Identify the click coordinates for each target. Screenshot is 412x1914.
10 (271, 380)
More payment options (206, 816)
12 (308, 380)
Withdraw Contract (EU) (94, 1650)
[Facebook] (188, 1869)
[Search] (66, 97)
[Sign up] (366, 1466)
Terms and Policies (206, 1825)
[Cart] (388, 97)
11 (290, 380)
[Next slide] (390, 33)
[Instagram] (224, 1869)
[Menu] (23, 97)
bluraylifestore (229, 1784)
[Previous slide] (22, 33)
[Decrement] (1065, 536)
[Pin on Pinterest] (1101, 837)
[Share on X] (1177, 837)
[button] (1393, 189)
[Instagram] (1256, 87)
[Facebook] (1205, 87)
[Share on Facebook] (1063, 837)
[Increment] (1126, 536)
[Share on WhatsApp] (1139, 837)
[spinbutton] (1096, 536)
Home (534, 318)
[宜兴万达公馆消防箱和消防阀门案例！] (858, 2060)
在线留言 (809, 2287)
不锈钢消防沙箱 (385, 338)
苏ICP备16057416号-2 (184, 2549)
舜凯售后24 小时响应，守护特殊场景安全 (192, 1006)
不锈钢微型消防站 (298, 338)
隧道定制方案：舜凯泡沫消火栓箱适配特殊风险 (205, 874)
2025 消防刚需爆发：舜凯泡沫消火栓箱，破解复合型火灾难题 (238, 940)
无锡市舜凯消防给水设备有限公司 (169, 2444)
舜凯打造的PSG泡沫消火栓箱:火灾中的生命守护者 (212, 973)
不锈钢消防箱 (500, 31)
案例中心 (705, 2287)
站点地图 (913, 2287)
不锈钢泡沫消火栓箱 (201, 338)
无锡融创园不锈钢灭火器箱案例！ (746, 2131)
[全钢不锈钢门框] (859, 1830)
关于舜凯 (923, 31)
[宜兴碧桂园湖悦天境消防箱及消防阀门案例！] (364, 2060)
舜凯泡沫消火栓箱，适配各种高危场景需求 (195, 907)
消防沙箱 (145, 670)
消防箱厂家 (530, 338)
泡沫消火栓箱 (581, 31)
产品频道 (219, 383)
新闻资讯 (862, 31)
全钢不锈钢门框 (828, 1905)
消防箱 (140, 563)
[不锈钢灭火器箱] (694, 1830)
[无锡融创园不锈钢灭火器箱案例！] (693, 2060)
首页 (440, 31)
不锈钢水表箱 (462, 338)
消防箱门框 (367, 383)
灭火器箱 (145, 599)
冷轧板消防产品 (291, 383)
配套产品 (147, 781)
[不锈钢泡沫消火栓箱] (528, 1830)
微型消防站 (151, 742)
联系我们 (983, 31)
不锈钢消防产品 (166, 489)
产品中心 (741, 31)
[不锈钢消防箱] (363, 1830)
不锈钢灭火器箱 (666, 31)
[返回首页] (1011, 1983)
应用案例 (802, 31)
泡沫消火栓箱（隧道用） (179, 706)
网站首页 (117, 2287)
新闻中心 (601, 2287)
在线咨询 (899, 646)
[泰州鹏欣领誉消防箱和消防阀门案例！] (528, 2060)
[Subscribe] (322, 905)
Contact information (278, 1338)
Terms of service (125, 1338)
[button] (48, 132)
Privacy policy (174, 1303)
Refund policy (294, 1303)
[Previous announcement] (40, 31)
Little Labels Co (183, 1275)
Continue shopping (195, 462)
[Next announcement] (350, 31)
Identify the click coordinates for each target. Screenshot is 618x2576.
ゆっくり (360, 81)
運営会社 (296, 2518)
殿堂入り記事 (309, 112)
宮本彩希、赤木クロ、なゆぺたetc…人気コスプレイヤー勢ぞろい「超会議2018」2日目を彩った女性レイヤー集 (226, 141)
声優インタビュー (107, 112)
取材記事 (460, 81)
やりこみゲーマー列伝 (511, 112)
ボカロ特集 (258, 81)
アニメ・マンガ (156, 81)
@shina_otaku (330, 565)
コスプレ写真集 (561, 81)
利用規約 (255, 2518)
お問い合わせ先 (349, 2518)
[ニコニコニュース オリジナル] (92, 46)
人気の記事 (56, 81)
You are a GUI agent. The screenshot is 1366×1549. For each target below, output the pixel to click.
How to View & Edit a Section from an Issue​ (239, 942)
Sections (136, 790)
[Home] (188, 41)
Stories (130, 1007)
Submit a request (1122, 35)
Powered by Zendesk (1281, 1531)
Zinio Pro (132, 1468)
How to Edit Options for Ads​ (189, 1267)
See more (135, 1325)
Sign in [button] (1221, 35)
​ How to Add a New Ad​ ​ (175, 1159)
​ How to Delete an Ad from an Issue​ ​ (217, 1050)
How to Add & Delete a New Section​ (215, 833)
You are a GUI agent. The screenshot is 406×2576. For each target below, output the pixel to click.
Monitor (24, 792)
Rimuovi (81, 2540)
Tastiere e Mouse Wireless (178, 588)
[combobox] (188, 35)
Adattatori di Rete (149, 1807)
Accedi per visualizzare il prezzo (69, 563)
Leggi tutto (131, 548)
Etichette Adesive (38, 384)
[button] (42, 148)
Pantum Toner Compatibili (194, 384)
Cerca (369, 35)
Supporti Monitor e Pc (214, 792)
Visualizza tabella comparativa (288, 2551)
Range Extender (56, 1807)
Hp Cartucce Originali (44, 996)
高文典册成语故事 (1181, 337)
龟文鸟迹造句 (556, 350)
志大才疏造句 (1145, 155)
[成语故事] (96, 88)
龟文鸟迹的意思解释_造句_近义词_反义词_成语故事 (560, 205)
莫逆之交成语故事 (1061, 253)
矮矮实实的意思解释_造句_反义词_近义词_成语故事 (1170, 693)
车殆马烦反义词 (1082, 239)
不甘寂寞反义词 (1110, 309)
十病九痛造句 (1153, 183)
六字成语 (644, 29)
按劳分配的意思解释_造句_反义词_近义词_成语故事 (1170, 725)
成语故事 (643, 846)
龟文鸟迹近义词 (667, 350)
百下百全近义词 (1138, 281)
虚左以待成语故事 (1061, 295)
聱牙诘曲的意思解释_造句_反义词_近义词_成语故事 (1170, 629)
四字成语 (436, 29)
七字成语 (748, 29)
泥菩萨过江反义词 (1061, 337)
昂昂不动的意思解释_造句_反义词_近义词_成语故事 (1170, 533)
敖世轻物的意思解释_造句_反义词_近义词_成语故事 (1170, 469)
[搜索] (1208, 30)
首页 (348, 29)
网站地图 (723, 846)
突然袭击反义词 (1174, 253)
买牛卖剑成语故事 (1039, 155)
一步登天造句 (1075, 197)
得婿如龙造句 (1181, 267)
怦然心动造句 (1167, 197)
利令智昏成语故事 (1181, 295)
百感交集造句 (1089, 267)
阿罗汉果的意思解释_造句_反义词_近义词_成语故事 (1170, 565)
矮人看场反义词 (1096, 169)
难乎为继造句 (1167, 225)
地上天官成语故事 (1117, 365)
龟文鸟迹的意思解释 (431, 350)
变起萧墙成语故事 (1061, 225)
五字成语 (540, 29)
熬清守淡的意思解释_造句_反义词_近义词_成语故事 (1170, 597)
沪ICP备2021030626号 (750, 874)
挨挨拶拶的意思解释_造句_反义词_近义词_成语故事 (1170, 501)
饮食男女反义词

§

_EXERCISE INSTRUCTIONS_:
The entries above, copied exactly, form the whole answer.

_EXERCISE RESPONSE_:
Identify the click coordinates for each target. Screenshot is 412x1914.
10 (271, 380)
More payment options (206, 816)
12 (308, 380)
Withdraw Contract (EU) (94, 1650)
[Facebook] (188, 1869)
[Search] (66, 97)
[Sign up] (366, 1466)
Terms and Policies (206, 1825)
[Cart] (388, 97)
11 (290, 380)
[Next slide] (390, 33)
[Instagram] (224, 1869)
[Menu] (23, 97)
bluraylifestore (229, 1784)
[Previous slide] (22, 33)
[Decrement] (1065, 536)
[Pin on Pinterest] (1101, 837)
[Share on X] (1177, 837)
[button] (1393, 189)
[Instagram] (1256, 87)
[Facebook] (1205, 87)
[Share on Facebook] (1063, 837)
[Increment] (1126, 536)
[Share on WhatsApp] (1139, 837)
[spinbutton] (1096, 536)
Home (534, 318)
[宜兴万达公馆消防箱和消防阀门案例！] (858, 2060)
在线留言 (809, 2287)
不锈钢消防沙箱 (385, 338)
苏ICP备16057416号-2 (184, 2549)
舜凯售后24 小时响应，守护特殊场景安全 (192, 1006)
不锈钢微型消防站 (298, 338)
隧道定制方案：舜凯泡沫消火栓箱适配特殊风险 (205, 874)
2025 消防刚需爆发：舜凯泡沫消火栓箱，破解复合型火灾难题 (238, 940)
无锡市舜凯消防给水设备有限公司 (169, 2444)
舜凯打造的PSG泡沫消火栓箱:火灾中的生命守护者 (212, 973)
不锈钢消防箱 (500, 31)
案例中心 (705, 2287)
站点地图 (913, 2287)
不锈钢泡沫消火栓箱 (201, 338)
无锡融创园不锈钢灭火器箱案例！ (746, 2131)
[全钢不锈钢门框] (859, 1830)
关于舜凯 (923, 31)
[宜兴碧桂园湖悦天境消防箱及消防阀门案例！] (364, 2060)
舜凯泡沫消火栓箱，适配各种高危场景需求 (195, 907)
消防沙箱 (145, 670)
消防箱厂家 (530, 338)
泡沫消火栓箱 (581, 31)
产品频道 (219, 383)
新闻资讯 (862, 31)
全钢不锈钢门框 (828, 1905)
消防箱 (140, 563)
[不锈钢灭火器箱] (694, 1830)
[无锡融创园不锈钢灭火器箱案例！] (693, 2060)
首页 (440, 31)
不锈钢水表箱 (462, 338)
消防箱门框 (367, 383)
灭火器箱 (145, 599)
冷轧板消防产品 (291, 383)
配套产品 (147, 781)
[不锈钢泡沫消火栓箱] (528, 1830)
微型消防站 (151, 742)
联系我们 (983, 31)
不锈钢消防产品 (166, 489)
产品中心 (741, 31)
[不锈钢消防箱] (363, 1830)
不锈钢灭火器箱 (666, 31)
[返回首页] (1011, 1983)
应用案例 (802, 31)
泡沫消火栓箱（隧道用） (179, 706)
网站首页 (117, 2287)
新闻中心 (601, 2287)
在线咨询 (899, 646)
[泰州鹏欣领誉消防箱和消防阀门案例！] (528, 2060)
[Subscribe] (322, 905)
Contact information (278, 1338)
Terms of service (125, 1338)
[button] (48, 132)
Privacy policy (174, 1303)
Refund policy (294, 1303)
[Previous announcement] (40, 31)
Little Labels Co (183, 1275)
Continue shopping (195, 462)
[Next announcement] (350, 31)
Identify the click coordinates for each target. Screenshot is 618x2576.
ゆっくり (360, 81)
運営会社 (296, 2518)
殿堂入り記事 (309, 112)
宮本彩希、赤木クロ、なゆぺたetc…人気コスプレイヤー勢ぞろい「超会議2018」2日目を彩った女性レイヤー集 (226, 141)
声優インタビュー (107, 112)
取材記事 (460, 81)
やりこみゲーマー列伝 (511, 112)
ボカロ特集 (258, 81)
アニメ・マンガ (156, 81)
@shina_otaku (330, 565)
コスプレ写真集 (561, 81)
利用規約 (255, 2518)
お問い合わせ先 (349, 2518)
[ニコニコニュース オリジナル] (92, 46)
人気の記事 (56, 81)
You are a GUI agent. The screenshot is 1366×1549. For each target below, output the pixel to click.
How to View & Edit a Section from an Issue​ (239, 942)
Sections (136, 790)
[Home] (188, 41)
Stories (130, 1007)
Submit a request (1122, 35)
Powered by Zendesk (1281, 1531)
Zinio Pro (132, 1468)
How to Edit Options for Ads​ (189, 1267)
See more (135, 1325)
Sign in [button] (1221, 35)
​ How to Add a New Ad​ ​ (175, 1159)
​ How to Delete an Ad from an Issue​ ​ (217, 1050)
How to Add & Delete a New Section​ (215, 833)
You are a GUI agent. The screenshot is 406×2576. For each target below, output the pixel to click.
Monitor (24, 792)
Rimuovi (81, 2540)
Tastiere e Mouse Wireless (178, 588)
[combobox] (188, 35)
Adattatori di Rete (149, 1807)
Accedi per visualizzare il prezzo (69, 563)
Leggi tutto (131, 548)
Etichette Adesive (38, 384)
[button] (42, 148)
Pantum Toner Compatibili (194, 384)
Cerca (369, 35)
Supporti Monitor e Pc (214, 792)
Visualizza tabella comparativa (288, 2551)
Range Extender (56, 1807)
Hp Cartucce Originali (44, 996)
高文典册成语故事 (1181, 337)
龟文鸟迹造句 (556, 350)
志大才疏造句 (1145, 155)
[成语故事] (96, 88)
龟文鸟迹的意思解释_造句_近义词_反义词_成语故事 (560, 205)
莫逆之交成语故事 (1061, 253)
矮矮实实的意思解释_造句_反义词_近义词_成语故事 (1170, 693)
车殆马烦反义词 (1082, 239)
不甘寂寞反义词 (1110, 309)
十病九痛造句 (1153, 183)
六字成语 (644, 29)
按劳分配的意思解释_造句_反义词_近义词_成语故事 (1170, 725)
成语故事 (643, 846)
龟文鸟迹近义词 (667, 350)
百下百全近义词 (1138, 281)
虚左以待成语故事 (1061, 295)
聱牙诘曲的意思解释_造句_反义词_近义词_成语故事 (1170, 629)
四字成语 (436, 29)
七字成语 (748, 29)
泥菩萨过江反义词 (1061, 337)
昂昂不动的意思解释_造句_反义词_近义词_成语故事 (1170, 533)
敖世轻物的意思解释_造句_反义词_近义词_成语故事 (1170, 469)
[搜索] (1208, 30)
首页 (348, 29)
网站地图 (723, 846)
突然袭击反义词 (1174, 253)
买牛卖剑成语故事 (1039, 155)
一步登天造句 (1075, 197)
得婿如龙造句 (1181, 267)
怦然心动造句 (1167, 197)
利令智昏成语故事 (1181, 295)
百感交集造句 (1089, 267)
阿罗汉果的意思解释_造句_反义词_近义词_成语故事 (1170, 565)
矮人看场反义词 (1096, 169)
难乎为继造句 (1167, 225)
地上天官成语故事 (1117, 365)
龟文鸟迹的意思解释 (431, 350)
变起萧墙成语故事 (1061, 225)
五字成语 (540, 29)
熬清守淡的意思解释_造句_反义词_近义词_成语故事 (1170, 597)
沪ICP备2021030626号 (750, 874)
挨挨拶拶的意思解释_造句_反义词_近义词_成语故事 (1170, 501)
饮食男女反义词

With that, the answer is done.